Representatives of the grocery industry and the Washington Association of Sheriffs and Police Chiefs (WASPC) have been meeting for almost a year, KING 5 has learned, but the two sides have not agreed on firm steps the stores should be taking to help clamp down on liquor theft.
Lacking agreement, WASPC is now working with an influential state lawmaker to write legislation that would force grocers to reveal just how much liquor they are losing to thieves.
"The sheriffs and police chiefs are very unhappy right now," said state Rep. Christopher Hurst (D-Enumclaw), head of a committee that oversees Washington liquor laws. "The chiefs want to know what the loss rate is in individual stores, and they want that information shared with the public."
Hurst's bill, which has not been written yet, could possibly require the grocery industry to release liquor theft information to police and post it online so the public can see how good their local stores are doing at stopping thefts.
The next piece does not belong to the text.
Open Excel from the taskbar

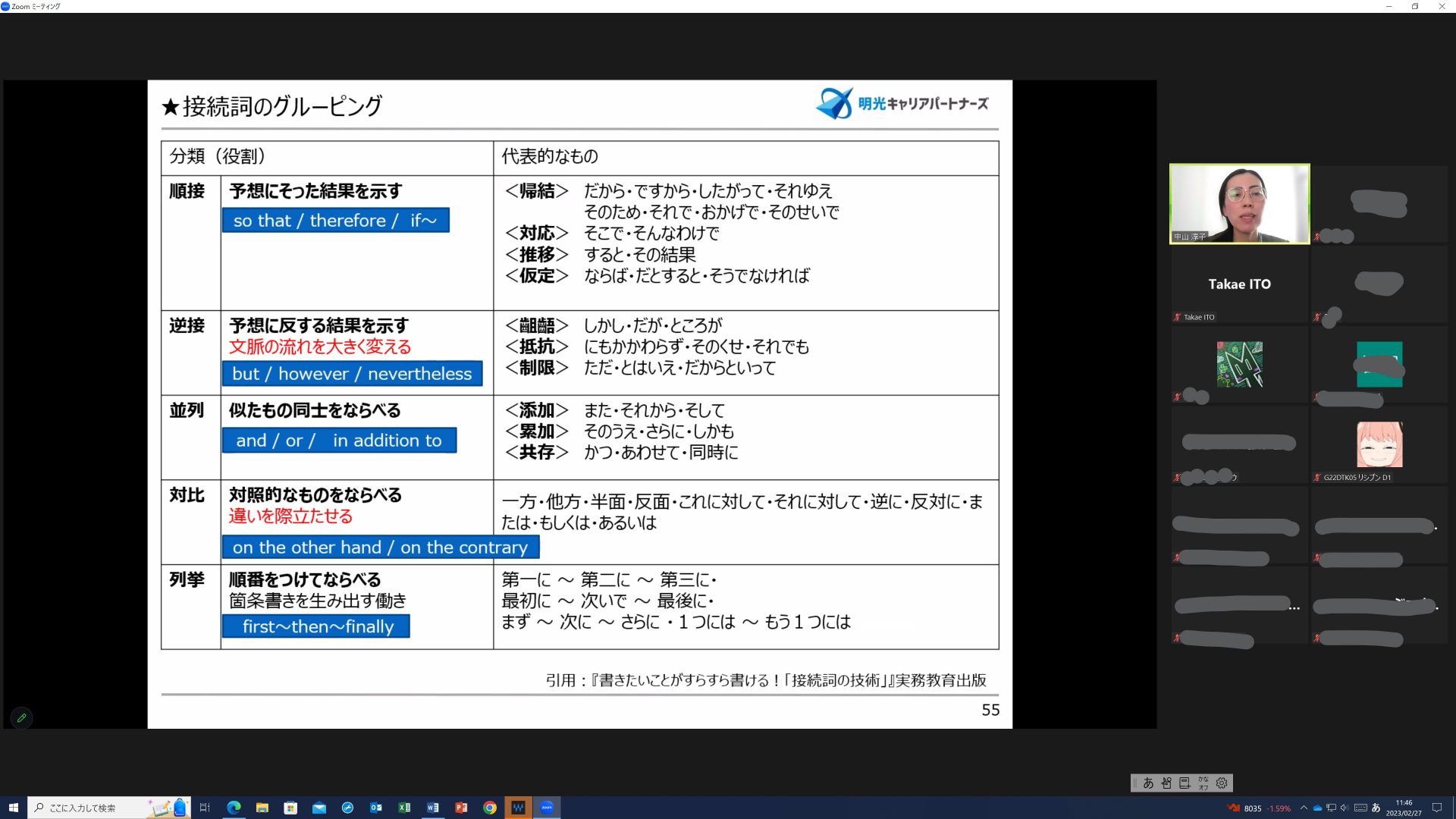pyautogui.click(x=404, y=808)
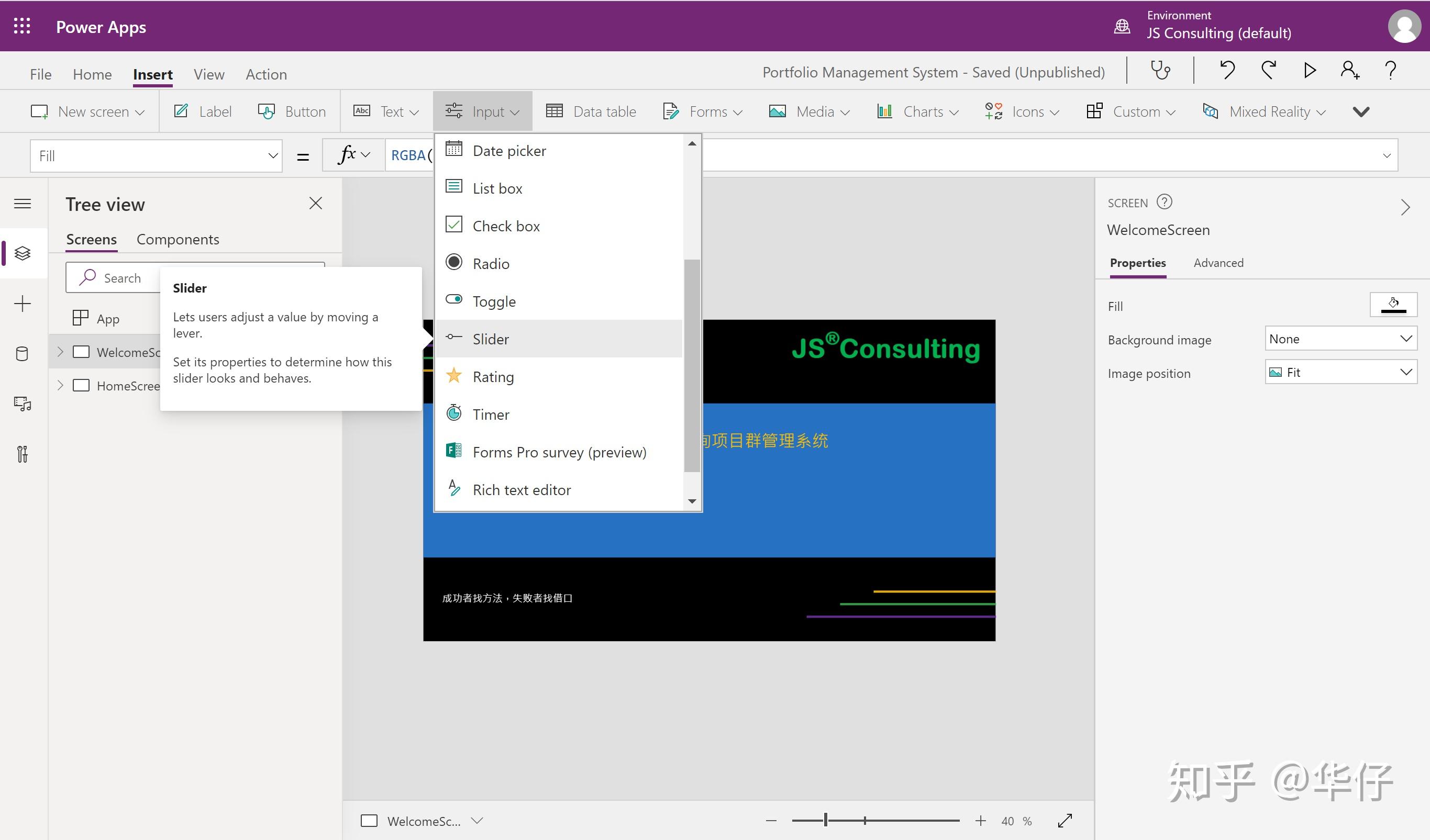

KING 5 reported last month that the grocery industry is using its own investigators to help build cases against organized liquor theft rings. Arrests made at a West Seattle restaurant in September were the direct result of grocery store investigators working directly with the King County Sheriff's Office to bust one specific ring.
But WASPC members say too much stolen liquor is finding its way into the hands of minors or is fueling profits for organized crime.
"Part of our hunch is coming from store managers," said King County Sheriff John Urquhart, who has been involved in the talks between WASPC and the industry. Urquhart said "store managers ... are taking our deputies -- or in some cases chiefs -- aside and saying, 'I have a huge problem here and I need your help because I'm not getting corporate help.'"
Police say they need more information from the grocery industry to better understand the scale of the liquor theft problem and which stores are targeted most by thieves.
"We need to be able to know where we should target our relatively limited resources so we can combat that," said Urquhart. "We certainly can't put a deputy in front of every establishment that sells hard liquor."
Rep. Hurst said legislation would also help hold liquor retailers accountable. "I think the intent is either to have them change their behavior or have their liquor license revoked in some cases," he said.
Hurst said he did his own informal investigation after being approached by WASPC. Armed with his own camera, he visited stores in his district that sell liquor, finding some locations that carefully supervised their liquor inventory to ones where liquor was placed in easily accessible places next to regular food items.
"I think most of the stores have done pretty good job, but we have some left that it's a nightmare," Hurst said.
In one store, Hurst said he spotted alcohol displayed with candy and stuffed animals near the establishment's front door. Few bottles at that store were capped with special security devices.
"What does that tell someone? Don't steal this bottle but go ahead and steal these -- seriously," Hurst said.
Joe Gilliam, president of the Northwest Grocery Association, was not available to appear on camera. But Gilliam said the industry has been responsive to most of the police chiefs' requests because businesses are also committed to solving the theft problem. But he said no business wants to hand over data on thefts -- information that could be valuable to competitors. In the meantime, Gilliam said the industry wants to continue talks with WASPC.
Urquhart hinted at how serious he and other law enforcement officials are taking the problem: "This is a social issue, as well. People are dying from stolen liquor."